Kanal Istanbul, un « projet fou » au service d’ambitions politiques
L’actuelle multiplication des mégaprojets dans l’agglomération d’Istanbul est incontestable et impressionnante. Les travaux en cours ou programmés modifieront durablement la structure urbaine de la mégapole. Yoann Morvan, chercheur et coresponsable de l’Observatoire Urbain d’Istanbul, décrypte ces métamorphoses territoriales et met en évidence les logiques électorales et économiques qui les travaillent en sous-œuvre.

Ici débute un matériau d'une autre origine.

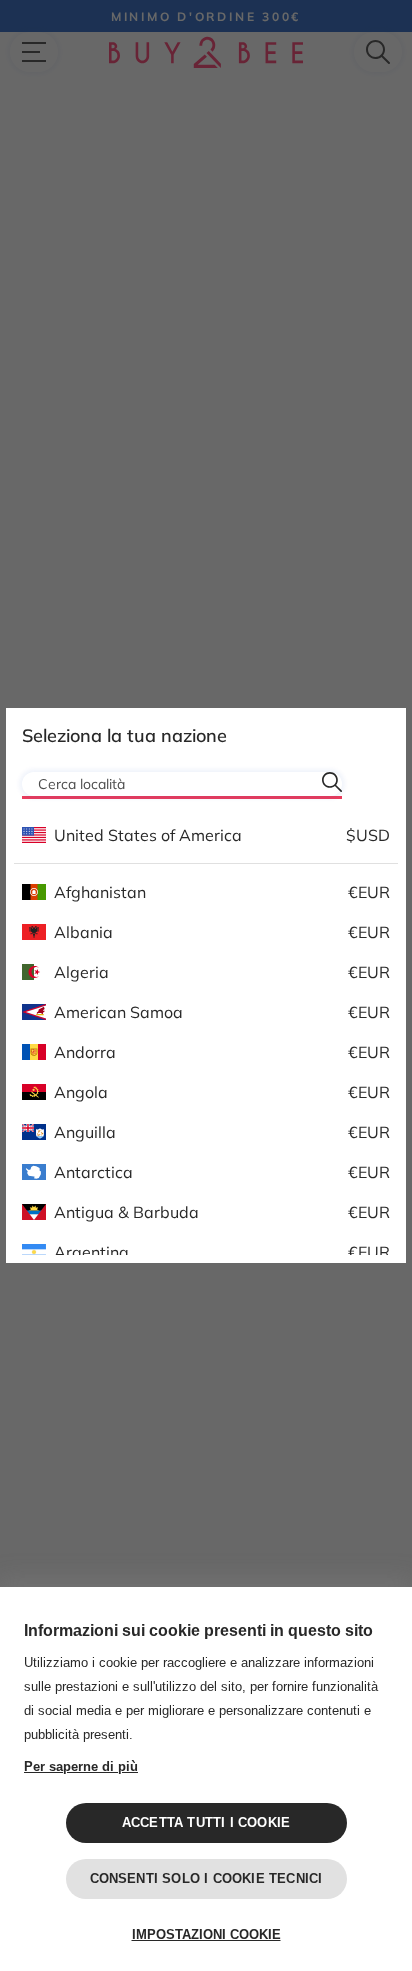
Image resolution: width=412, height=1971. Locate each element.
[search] (332, 782)
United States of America (148, 835)
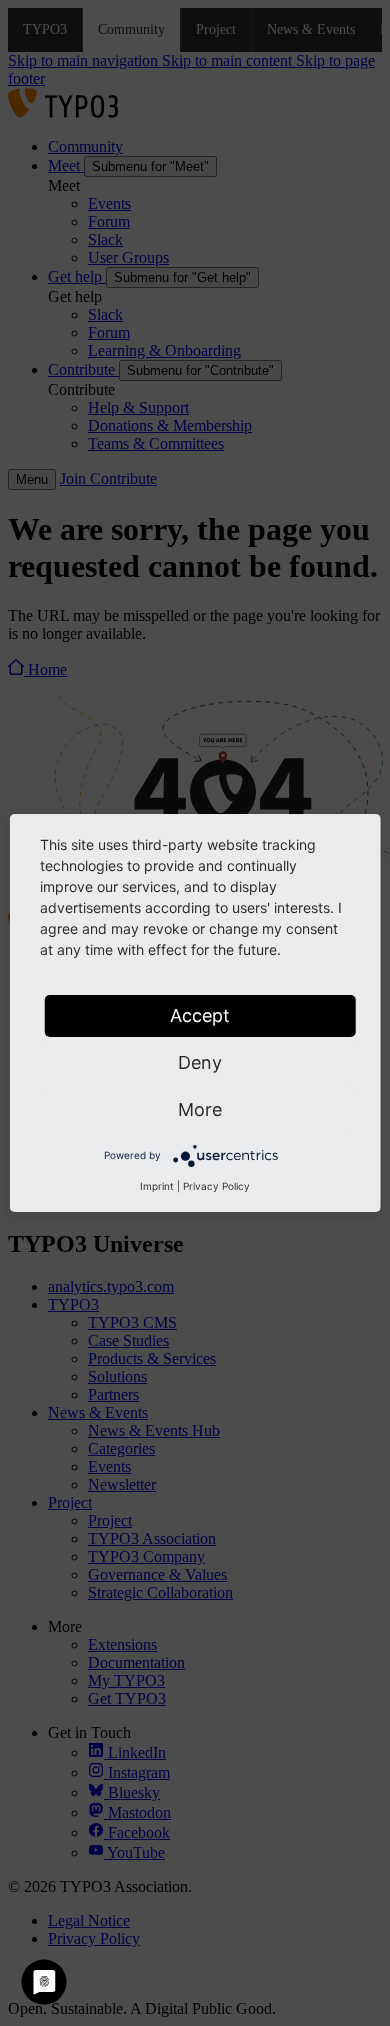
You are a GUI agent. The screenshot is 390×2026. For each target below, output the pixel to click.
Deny (200, 1062)
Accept (200, 1015)
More (200, 1109)
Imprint (157, 1186)
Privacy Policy (216, 1186)
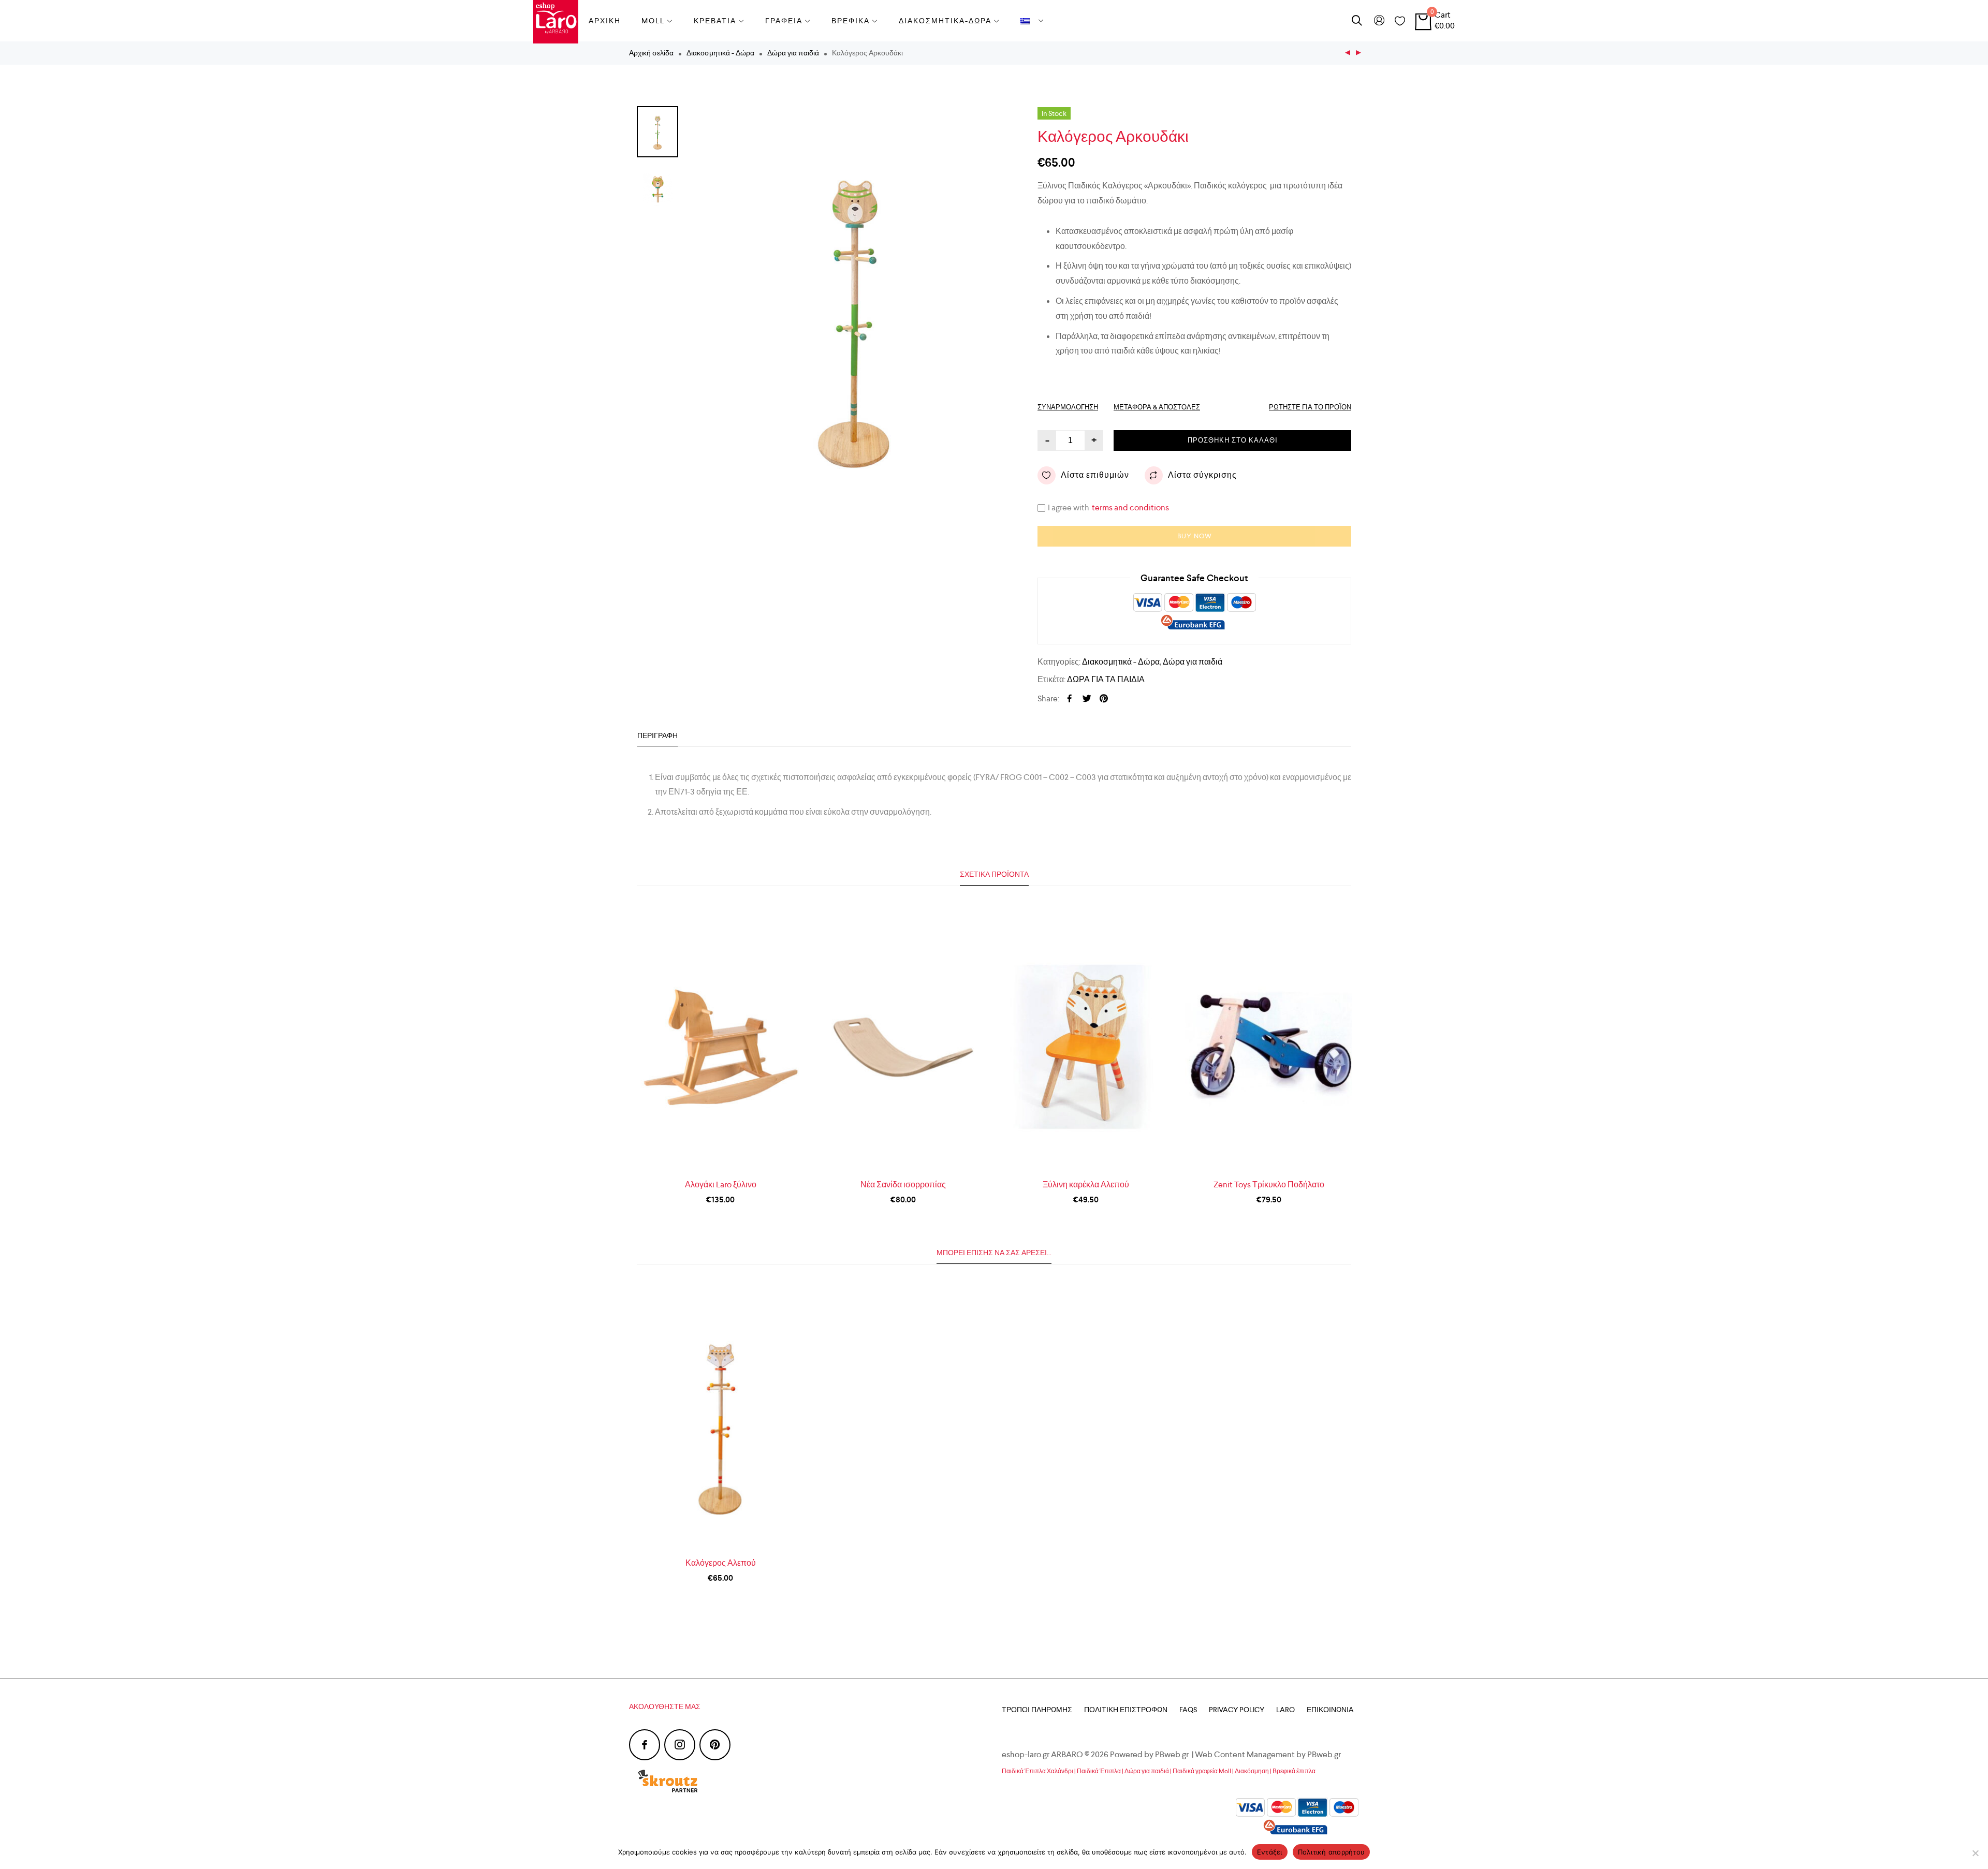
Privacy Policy (1236, 1709)
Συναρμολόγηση (1067, 407)
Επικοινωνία (1330, 1709)
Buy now (1194, 536)
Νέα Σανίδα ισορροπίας (903, 1184)
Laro (1285, 1709)
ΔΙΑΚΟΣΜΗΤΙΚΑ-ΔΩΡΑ (945, 20)
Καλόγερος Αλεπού (720, 1562)
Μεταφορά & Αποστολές (1157, 407)
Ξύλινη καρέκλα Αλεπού (1086, 1184)
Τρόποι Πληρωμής (1037, 1709)
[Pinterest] (714, 1744)
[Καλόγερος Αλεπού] (1347, 53)
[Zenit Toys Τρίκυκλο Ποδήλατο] (1268, 1047)
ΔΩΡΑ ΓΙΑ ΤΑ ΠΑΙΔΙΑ (1106, 679)
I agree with (1108, 508)
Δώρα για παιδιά (793, 52)
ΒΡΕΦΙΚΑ (850, 20)
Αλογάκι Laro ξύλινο (720, 1184)
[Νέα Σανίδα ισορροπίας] (903, 1047)
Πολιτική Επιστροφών (1125, 1709)
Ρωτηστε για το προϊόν (1310, 407)
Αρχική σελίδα (651, 52)
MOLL (653, 20)
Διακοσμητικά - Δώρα (720, 52)
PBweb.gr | (1175, 1754)
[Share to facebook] (1069, 699)
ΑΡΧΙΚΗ (605, 20)
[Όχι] (1975, 1853)
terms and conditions (1130, 507)
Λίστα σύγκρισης (1202, 474)
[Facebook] (644, 1744)
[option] (854, 316)
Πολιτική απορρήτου (1331, 1852)
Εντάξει (1269, 1852)
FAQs (1188, 1709)
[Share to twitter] (1086, 699)
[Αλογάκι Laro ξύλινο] (720, 1047)
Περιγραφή (657, 735)
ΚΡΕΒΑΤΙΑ (715, 20)
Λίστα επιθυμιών (1095, 474)
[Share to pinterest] (1104, 699)
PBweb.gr (1324, 1754)
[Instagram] (679, 1744)
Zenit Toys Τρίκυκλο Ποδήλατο (1269, 1184)
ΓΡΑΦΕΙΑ (783, 20)
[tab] (657, 735)
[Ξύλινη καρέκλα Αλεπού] (1358, 53)
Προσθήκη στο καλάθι (1233, 440)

Le 12 juin 2011, Recep Tayyip Erdoğan et son parti ont remporté une large victoire aux élections législatives avec environ 50 % des suffrages, leur troisième succès consécutif (depuis 2002). Cette adhésion populaire, le Parti de la Justice et du Développement (AKP) la doit notamment aux bons résultats de l’économie turque (9 % de croissance en 2010, juste derrière la Chine), dont Istanbul est le fer de lance.
Ancien maire de la métropole du Bosphore, Erdoğan, entend maximiser son potentiel économique par des méga projets. Le Premier ministre turc avait démarré sa campagne (27 avril 2011) par l’annonce, selon ses termes, d’un « projet fou » : le percement d’ici à 2023, centenaire de la création de la République turque, d’un canal de 50 km de long, 25 m de profondeur et 150 m de large, reliant la mer Noire à celle de Marmara.
Le « kanal » : vers de nouvelles polarisations
Pour un coût total estimé entre 10 et 20 milliards de dollars, le « kanal » opérerait une mutation radicale du site et un redéploiement de l’agglomération d’Istanbul. En effet, ce nouveau Bosphore transformerait la majeure partie du secteur urbanisé côté européen en île artificielle et contribuerait à générer ou renforcer de nouvelles polarisations au nord et à l’ouest de l’actuelle mégapole. Il constitue le point d’orgue d’une série de grands travaux programmés : un nouvel aéroport (le plus grand de Turquie), un port, de vastes zones résidentielles et d’affaires ainsi que deux villes nouvelles de part et d’autre du Bosphore. Le canal s’inscrit surtout dans la lignée de la construction d’un troisième pont sur le détroit, permettant de connecter un nouveau périphérique autoroutier de 260 km, l’ensemble chiffré à plus de 6 milliards de dollars.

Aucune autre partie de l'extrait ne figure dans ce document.